= Assignment A =
Reproduce the passage of the solo tramping article that begins with "There are probably" and runs up to and including "got me thinking.".
= Assignment B =
Carry the article on solo tramping fatalities forward from its final sentence, writing the section that would come next.

= Source document =

■ ■ ■

Solo trampers seem to be overrepresented in the death statistics

 

Just how much more risky is going solo? By Carl Walrond

While researching my book on survival five years ago, I collated a database of all the tramping fatalities I could find. Like many databases, it has gaps as my sources were so varied. I used old newspapers and books such as Chris Maclean’s Tararua – the story of a mountain range, various websites, coroners reports, the Mountain Safety Council’s fatalities database and accident reports from the Federated Mountain Club Bulletin. Where I could, I cross-referenced incidents. I excluded deaths that were due to medical conditions or possible suicides. I also excluded hunters and climbers.

There are probably some missing cases and perhaps there are a few examples that I have wrongly classified but these are differences at the margins. I’m confident that the database contains most cases. I just updated this, in part due to the deaths of Permolat member Rex Taylor and West Coast historian Les Wright. They went missing tramping alone and both it seems came to grief after suffering falls. I had also read the Wilderness article on solo tramping (March, 2013) and it got me thinking.

A chapter in my book entitled ‘Me, myself and die’ explored the risks and rewards of tramping sans company. I have done a fair bit in my time in Kahurangi, Mt Cook, Stewart Island, Mt Aspiring, Fiordland, South Westland, Taranaki, the Tararuas and Nelson Lakes. At one time my job even required it. Being a hut warden on the Greenstone and Kepler tracks in the mid-1990s wasn’t the riskiest of occupations. The tracks were heavily used, but on some days I went off track and onto the tops up Mt Raleigh and the Jackson Peaks in the Kepler Mountains. I got used to it, kind of liked it. It added an edge to the journey, a frisson, if you like.

For me, necessity was the mother of solo tramping. From then on, if I could find no one else to go tramping with I’d just go alone. On the most remote and longest trip down the Tin Range in Stewart Island I took a mountain radio.

Looking back now, it is obvious that the book’s genesis came in my second summer as a hut warden when two soloists fell to their deaths during side trips off the Routeburn and Milford tracks. In one of the instances it was just one day after I had ascended Mt Hart off Milford’s Mckinnon Pass.

So I’m interested in the theory that solo tramping is no more risky than going in a group. To test this you would need some numbers. And these numbers are not easy to come by. The March Wilderness article gave me an estimate of solo trampers making up 10-13 per cent of tramping trips. And I think these estimates would be at the upper bounds. Certainly from my experience no more than one in 10 trampers in hut books is on their own.

■ ■ ■

Saved entries:
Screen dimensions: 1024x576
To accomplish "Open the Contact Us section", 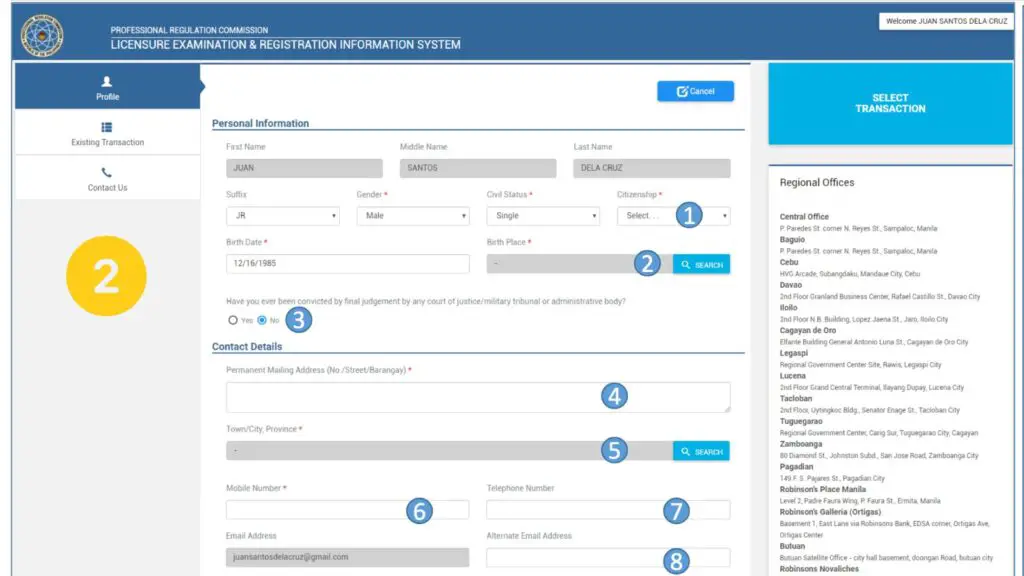I will (106, 182).
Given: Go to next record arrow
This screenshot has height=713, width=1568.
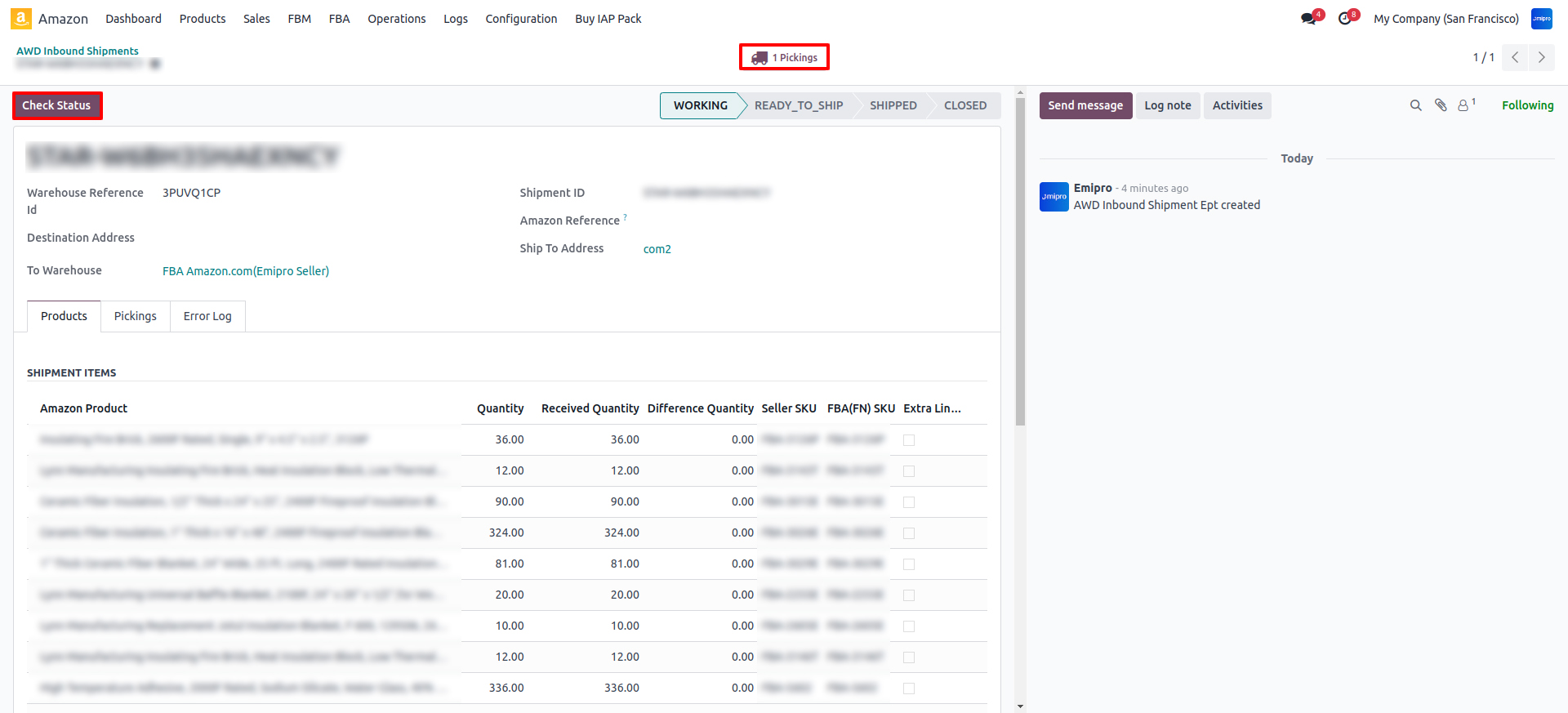Looking at the screenshot, I should coord(1541,57).
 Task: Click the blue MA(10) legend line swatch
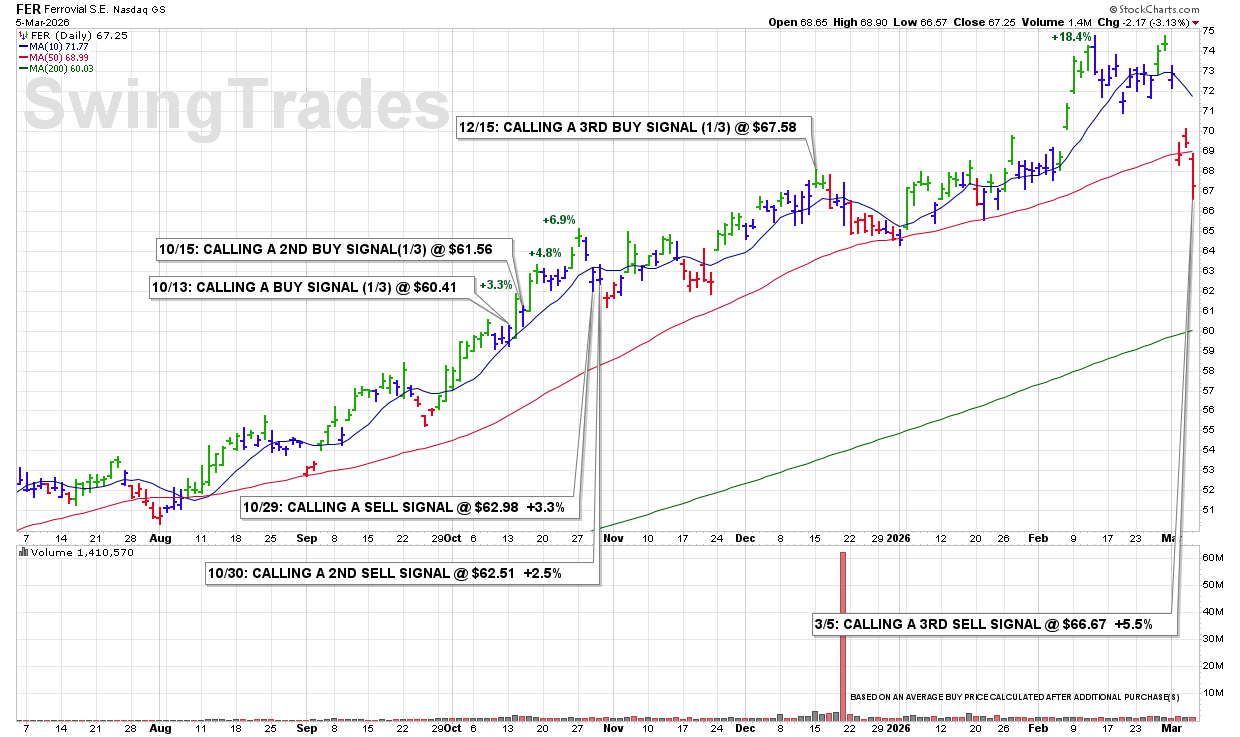tap(23, 46)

■ ■ ■

= Answer box A =
There are probably some missing cases and perhaps there are a few examples that I have wrongly classified but these are differences at the margins. I’m confident that the database contains most cases. I just updated this, in part due to the deaths of Permolat member Rex Taylor and West Coast historian Les Wright. They went missing tramping alone and both it seems came to grief after suffering falls. I had also read the Wilderness article on solo tramping (March, 2013) and it got me thinking.

= Answer box B =
My database gave me the other number. Since the 1920s I have collated around 160 deaths – 30 per cent of these are soloists. So they are clearly over represented.

The first case of a tramper dying alone I have come across is in the Tararuas in 1967, there’s one in 1968 and another in 1972 (there are many before this who perished as part of a group). From then until the present it’s a steady if somewhat erratic stream. There may even be an increasing trend although the data for this may be too short term to draw this conclusion. But in the last five years, soloists have dominated tramping deaths making up 58 per cent, or 14 out of the 24 cases.

These numbers may also suggest that solo tramping is becoming more common.

But why should solo trampers be more susceptible? Obviously there is no one else to alert authorities if the soloist gets into trouble (unless they carry a personal locator beacon and are still able to set it off). Being alone would make their death rate higher as help would most likely be longer in coming.

But I think a major contributing factor is the lack of another point of view when decision-making. The Xhosa of South Africa have a proverb that sums this up: ‘Ubuntu ungamntu ngabanye abantu’ (People are people through other people). Without others, judgement can be poor, options aren’t aired, questions not raised. For most people, self-awareness is not a strong point and self-deception is an art in which we all excel.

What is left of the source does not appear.